To survive, Wills believes, the church must be "resurrected from the feet up." New forms of life have come from outside the hierarchy: "from Athanasius at local councils, Benedict in the monasteries, Francis of Assisi in the roads." Reformers of the past--from Savonarola to John Henry Newman--suffered or were silenced in their time but eventually prevailed. "It has always been the task of the prophetic church to redeem the kingly church," Wills concludes. "As Pope Innocent needed St. Francis, Paul VI needs Dan Berrigan."

BEHIND THE DOOR by Giorgio Bassani. 150 pages. Harcourt Brace Jovanovich. $5.95.

How shrill and self-assertive the voices of most novelists sound after listening to Giorgio Bassani tell a story. The former editor of the literary magazine Botteghe Oscure and the discoverer of Giuseppe (The Leopard) Lampedusa, Bassani is best known in the U.S. for his lambent novel The Garden of the Finzi-Continis from which the recent Vittoria De Sica film was made. Like Garden, this book is set in the author's native city of Ferrara during the 1930s. Also as in Garden, the narrator of Behind the Door is a wealthy, sensitive young Jew.

The boy is given no name. In the first year of liceo (roughly eleventh grade) he finds himself without his stolid lifelong best friend (who flunked the entrance exams), and caught between two new disturbing classmates. One is his proud seatmate Carlo Cattolica, whose "clarity of mind and profile, etched with a medal's sharpness" arouses the narrator's fascination and envy. The other is Luciano Pulga, a scruffy, pushy newcomer to the school "with a physique like a little wading bird's." Pulga is slavishly and successfully cultivated by the young Jew until Cattolica moves against them like a starfish bisecting a clam.

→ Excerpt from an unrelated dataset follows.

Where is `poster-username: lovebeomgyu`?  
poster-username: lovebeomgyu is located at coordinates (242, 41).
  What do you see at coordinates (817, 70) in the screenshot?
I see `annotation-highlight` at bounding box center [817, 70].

Bassani floats along after his young characters on their Majno bicycles, quietly following the street maps of their days. With unobtrusive skill, he delineates the delicate social patterns that emerge from shared seats and invitations to do homework together. The hierarchical distinctions in his small city are minute. Many of them are noted by the loquacious Pulga. On first viewing the narrator's graceful patrician house, the boy cries, "Twenty rooms! I can imagine what it must cost to heat them." So realistic a thought has never occurred to the narrator, who lives in an insulated world of private emotional speculation. When his classmates finally challenge him in a classic episode of adolescent testing, he finds to his sorrow that he cannot generate enough passion either to stand his ground or strike back.